WHAT YOU SHOULD DO: There is material below. Print exactly the lines starting at the line with "Información Adicional (58, 427)" and ending at the line with "Schnellzugriff (92, 154)", ends included, and no others.

PROVIDED MATERIAL:
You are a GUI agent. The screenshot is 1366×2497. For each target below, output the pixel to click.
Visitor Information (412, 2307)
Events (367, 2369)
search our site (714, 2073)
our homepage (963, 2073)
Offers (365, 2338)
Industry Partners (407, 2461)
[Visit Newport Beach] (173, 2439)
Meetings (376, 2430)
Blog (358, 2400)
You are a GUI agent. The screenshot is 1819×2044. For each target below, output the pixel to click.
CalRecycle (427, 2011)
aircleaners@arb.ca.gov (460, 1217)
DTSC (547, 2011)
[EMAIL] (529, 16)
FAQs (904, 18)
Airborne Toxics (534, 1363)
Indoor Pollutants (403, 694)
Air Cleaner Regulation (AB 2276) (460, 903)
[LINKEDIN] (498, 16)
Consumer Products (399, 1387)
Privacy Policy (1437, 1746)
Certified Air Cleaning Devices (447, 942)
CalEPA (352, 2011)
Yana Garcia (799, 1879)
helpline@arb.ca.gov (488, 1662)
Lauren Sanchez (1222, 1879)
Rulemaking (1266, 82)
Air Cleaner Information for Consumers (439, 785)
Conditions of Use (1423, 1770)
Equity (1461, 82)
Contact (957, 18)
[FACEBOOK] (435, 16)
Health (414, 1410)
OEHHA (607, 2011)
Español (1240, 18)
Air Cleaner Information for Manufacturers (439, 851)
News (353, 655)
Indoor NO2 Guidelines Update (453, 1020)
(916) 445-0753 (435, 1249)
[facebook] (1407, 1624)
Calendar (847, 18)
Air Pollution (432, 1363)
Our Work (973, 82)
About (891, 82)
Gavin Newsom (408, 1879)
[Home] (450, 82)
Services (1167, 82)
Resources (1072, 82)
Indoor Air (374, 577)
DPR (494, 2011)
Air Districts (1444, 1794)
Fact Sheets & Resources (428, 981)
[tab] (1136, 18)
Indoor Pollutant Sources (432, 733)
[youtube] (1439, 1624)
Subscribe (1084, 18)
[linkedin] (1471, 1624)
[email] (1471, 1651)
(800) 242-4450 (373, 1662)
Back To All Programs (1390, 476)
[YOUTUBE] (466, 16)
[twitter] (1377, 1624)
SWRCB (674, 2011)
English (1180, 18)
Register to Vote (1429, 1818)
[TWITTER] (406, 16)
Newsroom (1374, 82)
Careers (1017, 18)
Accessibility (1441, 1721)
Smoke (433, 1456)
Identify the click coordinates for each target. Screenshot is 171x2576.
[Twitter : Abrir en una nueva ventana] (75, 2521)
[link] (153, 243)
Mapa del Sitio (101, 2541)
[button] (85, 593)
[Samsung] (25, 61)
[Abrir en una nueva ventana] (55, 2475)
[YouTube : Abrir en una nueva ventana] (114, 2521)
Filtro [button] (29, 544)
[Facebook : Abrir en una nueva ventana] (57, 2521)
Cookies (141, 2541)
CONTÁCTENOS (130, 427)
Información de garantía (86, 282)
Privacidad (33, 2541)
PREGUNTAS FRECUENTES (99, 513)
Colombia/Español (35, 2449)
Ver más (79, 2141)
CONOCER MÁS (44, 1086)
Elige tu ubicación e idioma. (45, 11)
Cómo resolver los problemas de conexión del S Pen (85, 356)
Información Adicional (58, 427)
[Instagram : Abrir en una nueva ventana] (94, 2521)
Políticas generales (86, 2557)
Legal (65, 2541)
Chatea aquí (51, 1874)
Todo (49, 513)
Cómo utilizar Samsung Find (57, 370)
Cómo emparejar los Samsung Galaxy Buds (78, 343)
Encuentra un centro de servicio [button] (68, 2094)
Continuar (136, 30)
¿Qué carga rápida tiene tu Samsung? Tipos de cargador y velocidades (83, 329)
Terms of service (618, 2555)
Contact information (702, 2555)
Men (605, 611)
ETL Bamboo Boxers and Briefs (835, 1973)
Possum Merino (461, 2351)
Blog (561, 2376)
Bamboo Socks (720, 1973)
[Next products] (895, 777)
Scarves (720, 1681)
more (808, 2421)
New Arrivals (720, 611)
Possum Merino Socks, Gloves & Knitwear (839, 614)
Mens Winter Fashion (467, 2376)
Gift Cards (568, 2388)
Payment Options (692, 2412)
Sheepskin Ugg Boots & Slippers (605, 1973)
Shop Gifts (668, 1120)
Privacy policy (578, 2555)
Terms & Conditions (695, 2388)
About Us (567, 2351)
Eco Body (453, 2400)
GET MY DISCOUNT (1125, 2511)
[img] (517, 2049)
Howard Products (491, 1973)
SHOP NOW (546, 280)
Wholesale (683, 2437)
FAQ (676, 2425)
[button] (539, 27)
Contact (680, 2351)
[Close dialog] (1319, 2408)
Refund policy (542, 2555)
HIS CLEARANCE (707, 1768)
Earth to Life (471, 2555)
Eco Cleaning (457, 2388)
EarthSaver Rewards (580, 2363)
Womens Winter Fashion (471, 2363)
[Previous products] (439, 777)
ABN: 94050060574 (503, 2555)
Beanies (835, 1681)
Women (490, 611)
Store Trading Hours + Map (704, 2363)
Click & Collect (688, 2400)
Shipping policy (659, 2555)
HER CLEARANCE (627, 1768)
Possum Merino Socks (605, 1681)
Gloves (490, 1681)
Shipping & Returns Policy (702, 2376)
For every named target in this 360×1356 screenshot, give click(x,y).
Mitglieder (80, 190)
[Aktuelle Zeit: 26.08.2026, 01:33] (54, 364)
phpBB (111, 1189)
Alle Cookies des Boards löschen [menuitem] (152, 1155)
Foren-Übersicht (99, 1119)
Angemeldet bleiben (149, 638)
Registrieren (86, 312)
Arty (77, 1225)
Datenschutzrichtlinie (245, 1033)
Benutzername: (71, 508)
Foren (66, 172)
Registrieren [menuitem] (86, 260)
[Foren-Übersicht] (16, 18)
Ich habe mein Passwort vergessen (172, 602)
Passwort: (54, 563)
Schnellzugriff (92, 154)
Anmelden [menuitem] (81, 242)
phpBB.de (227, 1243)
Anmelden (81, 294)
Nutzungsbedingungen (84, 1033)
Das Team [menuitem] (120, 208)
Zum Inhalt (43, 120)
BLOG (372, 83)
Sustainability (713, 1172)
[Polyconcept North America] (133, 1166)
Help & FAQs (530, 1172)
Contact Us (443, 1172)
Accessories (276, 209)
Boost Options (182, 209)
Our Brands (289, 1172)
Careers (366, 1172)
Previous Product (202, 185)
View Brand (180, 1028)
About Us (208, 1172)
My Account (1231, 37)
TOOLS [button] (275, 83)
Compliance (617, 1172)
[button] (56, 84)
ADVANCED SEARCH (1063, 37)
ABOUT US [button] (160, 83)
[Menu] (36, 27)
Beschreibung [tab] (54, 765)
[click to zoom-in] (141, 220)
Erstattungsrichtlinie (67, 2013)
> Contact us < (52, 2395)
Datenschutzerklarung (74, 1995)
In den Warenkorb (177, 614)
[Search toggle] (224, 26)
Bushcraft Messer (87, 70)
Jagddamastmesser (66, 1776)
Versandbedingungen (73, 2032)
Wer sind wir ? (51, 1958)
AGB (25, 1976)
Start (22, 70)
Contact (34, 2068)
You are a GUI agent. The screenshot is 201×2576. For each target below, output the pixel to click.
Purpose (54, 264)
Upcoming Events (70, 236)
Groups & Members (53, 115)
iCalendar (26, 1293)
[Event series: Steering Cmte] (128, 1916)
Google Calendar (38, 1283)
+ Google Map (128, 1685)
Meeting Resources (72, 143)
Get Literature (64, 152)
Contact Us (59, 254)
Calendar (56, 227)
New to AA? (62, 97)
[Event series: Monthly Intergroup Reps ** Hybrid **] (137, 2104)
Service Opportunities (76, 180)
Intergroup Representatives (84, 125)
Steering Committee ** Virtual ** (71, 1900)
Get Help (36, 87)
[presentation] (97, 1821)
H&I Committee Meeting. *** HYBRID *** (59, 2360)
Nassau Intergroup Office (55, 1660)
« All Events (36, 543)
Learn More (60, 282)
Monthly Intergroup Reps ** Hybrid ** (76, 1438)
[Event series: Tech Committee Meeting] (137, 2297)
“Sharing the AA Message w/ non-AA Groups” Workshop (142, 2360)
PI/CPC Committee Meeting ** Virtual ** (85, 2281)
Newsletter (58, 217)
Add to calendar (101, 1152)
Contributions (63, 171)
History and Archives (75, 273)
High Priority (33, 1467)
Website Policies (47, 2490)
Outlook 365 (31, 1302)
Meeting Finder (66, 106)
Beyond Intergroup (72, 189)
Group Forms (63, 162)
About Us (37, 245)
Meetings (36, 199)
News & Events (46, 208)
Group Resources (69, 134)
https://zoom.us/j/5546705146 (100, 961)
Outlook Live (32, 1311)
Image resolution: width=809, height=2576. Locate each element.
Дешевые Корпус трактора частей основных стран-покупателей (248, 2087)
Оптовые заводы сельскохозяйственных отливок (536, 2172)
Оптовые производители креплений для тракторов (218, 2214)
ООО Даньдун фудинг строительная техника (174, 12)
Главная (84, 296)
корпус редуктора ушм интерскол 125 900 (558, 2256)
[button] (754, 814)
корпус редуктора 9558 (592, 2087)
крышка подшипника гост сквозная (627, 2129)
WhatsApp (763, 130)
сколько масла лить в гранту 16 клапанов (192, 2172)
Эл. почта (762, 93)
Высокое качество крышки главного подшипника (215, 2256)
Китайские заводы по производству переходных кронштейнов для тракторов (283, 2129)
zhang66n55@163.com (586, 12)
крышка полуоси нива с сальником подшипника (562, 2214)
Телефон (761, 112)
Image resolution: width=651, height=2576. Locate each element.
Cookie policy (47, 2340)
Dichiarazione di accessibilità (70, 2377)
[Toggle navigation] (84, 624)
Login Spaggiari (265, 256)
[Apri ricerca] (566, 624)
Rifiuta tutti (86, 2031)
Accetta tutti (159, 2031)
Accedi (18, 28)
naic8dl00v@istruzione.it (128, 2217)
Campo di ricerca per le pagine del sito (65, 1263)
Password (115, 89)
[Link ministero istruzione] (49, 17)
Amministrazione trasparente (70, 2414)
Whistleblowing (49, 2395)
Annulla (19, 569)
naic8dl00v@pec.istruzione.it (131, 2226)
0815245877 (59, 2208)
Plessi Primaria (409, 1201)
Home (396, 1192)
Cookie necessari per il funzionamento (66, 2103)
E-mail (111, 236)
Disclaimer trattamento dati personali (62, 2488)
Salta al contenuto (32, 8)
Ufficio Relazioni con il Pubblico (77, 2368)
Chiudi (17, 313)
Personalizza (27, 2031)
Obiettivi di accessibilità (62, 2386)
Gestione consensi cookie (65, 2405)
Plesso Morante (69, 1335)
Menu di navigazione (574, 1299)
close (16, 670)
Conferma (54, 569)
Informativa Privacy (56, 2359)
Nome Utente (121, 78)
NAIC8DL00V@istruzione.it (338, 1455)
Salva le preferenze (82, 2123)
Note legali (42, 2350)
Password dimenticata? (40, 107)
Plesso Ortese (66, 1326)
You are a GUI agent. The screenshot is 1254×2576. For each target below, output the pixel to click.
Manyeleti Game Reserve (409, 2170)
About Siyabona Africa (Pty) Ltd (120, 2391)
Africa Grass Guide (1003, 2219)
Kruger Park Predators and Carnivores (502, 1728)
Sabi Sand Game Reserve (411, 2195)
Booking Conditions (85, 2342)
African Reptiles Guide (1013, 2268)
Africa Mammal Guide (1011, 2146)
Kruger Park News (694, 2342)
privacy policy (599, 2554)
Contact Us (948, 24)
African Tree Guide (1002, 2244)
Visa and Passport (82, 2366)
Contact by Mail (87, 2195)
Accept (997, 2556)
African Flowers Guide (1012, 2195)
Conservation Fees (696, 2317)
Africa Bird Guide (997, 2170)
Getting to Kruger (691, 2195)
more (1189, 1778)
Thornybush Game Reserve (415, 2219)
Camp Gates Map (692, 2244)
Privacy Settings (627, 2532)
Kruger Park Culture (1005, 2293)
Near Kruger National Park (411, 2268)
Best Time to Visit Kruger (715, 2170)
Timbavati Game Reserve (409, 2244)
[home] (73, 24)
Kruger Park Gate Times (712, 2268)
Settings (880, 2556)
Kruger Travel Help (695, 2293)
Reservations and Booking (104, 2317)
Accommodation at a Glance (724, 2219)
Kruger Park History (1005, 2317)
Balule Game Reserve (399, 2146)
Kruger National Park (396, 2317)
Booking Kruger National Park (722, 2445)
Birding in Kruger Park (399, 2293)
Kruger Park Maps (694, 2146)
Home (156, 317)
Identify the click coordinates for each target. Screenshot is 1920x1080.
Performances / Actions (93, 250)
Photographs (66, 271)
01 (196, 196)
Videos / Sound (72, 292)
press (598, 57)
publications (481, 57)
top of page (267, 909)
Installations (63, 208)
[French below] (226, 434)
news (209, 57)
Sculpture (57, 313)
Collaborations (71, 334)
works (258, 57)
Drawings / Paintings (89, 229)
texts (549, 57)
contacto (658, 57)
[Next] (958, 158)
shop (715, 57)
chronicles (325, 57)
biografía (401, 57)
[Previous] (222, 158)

RESULT OF THE EXERCISE:
Información Adicional (58, 427)
[Instagram : Abrir en una nueva ventana] (94, 2521)
Políticas generales (86, 2557)
Legal (65, 2541)
Chatea aquí (51, 1874)
Todo (49, 513)
Cómo utilizar Samsung Find (57, 370)
Cómo emparejar los Samsung Galaxy Buds (78, 343)
Encuentra un centro de servicio [button] (68, 2094)
Continuar (136, 30)
¿Qué carga rápida tiene tu Samsung? Tipos de cargador y velocidades (83, 329)
Terms of service (618, 2555)
Contact information (702, 2555)
Men (605, 611)
ETL Bamboo Boxers and Briefs (835, 1973)
Possum Merino (461, 2351)
Blog (561, 2376)
Bamboo Socks (720, 1973)
[Next products] (895, 777)
Scarves (720, 1681)
more (808, 2421)
New Arrivals (720, 611)
Possum Merino Socks, Gloves & Knitwear (839, 614)
Mens Winter Fashion (467, 2376)
Gift Cards (568, 2388)
Payment Options (692, 2412)
Sheepskin Ugg Boots & Slippers (605, 1973)
Shop Gifts (668, 1120)
Privacy policy (578, 2555)
Terms & Conditions (695, 2388)
About Us (567, 2351)
Eco Body (453, 2400)
GET MY DISCOUNT (1125, 2511)
[img] (517, 2049)
Howard Products (491, 1973)
SHOP NOW (546, 280)
Wholesale (683, 2437)
FAQ (676, 2425)
[button] (539, 27)
Contact (680, 2351)
[Close dialog] (1319, 2408)
Refund policy (542, 2555)
HIS CLEARANCE (707, 1768)
Earth to Life (471, 2555)
Eco Cleaning (457, 2388)
EarthSaver Rewards (580, 2363)
Womens Winter Fashion (471, 2363)
[Previous products] (439, 777)
ABN: 94050060574 (503, 2555)
Beanies (835, 1681)
Women (490, 611)
Store Trading Hours + Map (704, 2363)
Click & Collect (688, 2400)
Shipping policy (659, 2555)
HER CLEARANCE (627, 1768)
Possum Merino Socks (605, 1681)
Gloves (490, 1681)
Shipping & Returns Policy (702, 2376)
For every named target in this 360×1356 screenshot, give click(x,y).
Mitglieder (80, 190)
[Aktuelle Zeit: 26.08.2026, 01:33] (54, 364)
phpBB (111, 1189)
Alle Cookies des Boards löschen [menuitem] (152, 1155)
Foren-Übersicht (99, 1119)
Angemeldet bleiben (149, 638)
Registrieren (86, 312)
Arty (77, 1225)
Datenschutzrichtlinie (245, 1033)
Benutzername: (71, 508)
Foren (66, 172)
Registrieren [menuitem] (86, 260)
[Foren-Übersicht] (16, 18)
Ich habe mein Passwort vergessen (172, 602)
Passwort: (54, 563)
Schnellzugriff (92, 154)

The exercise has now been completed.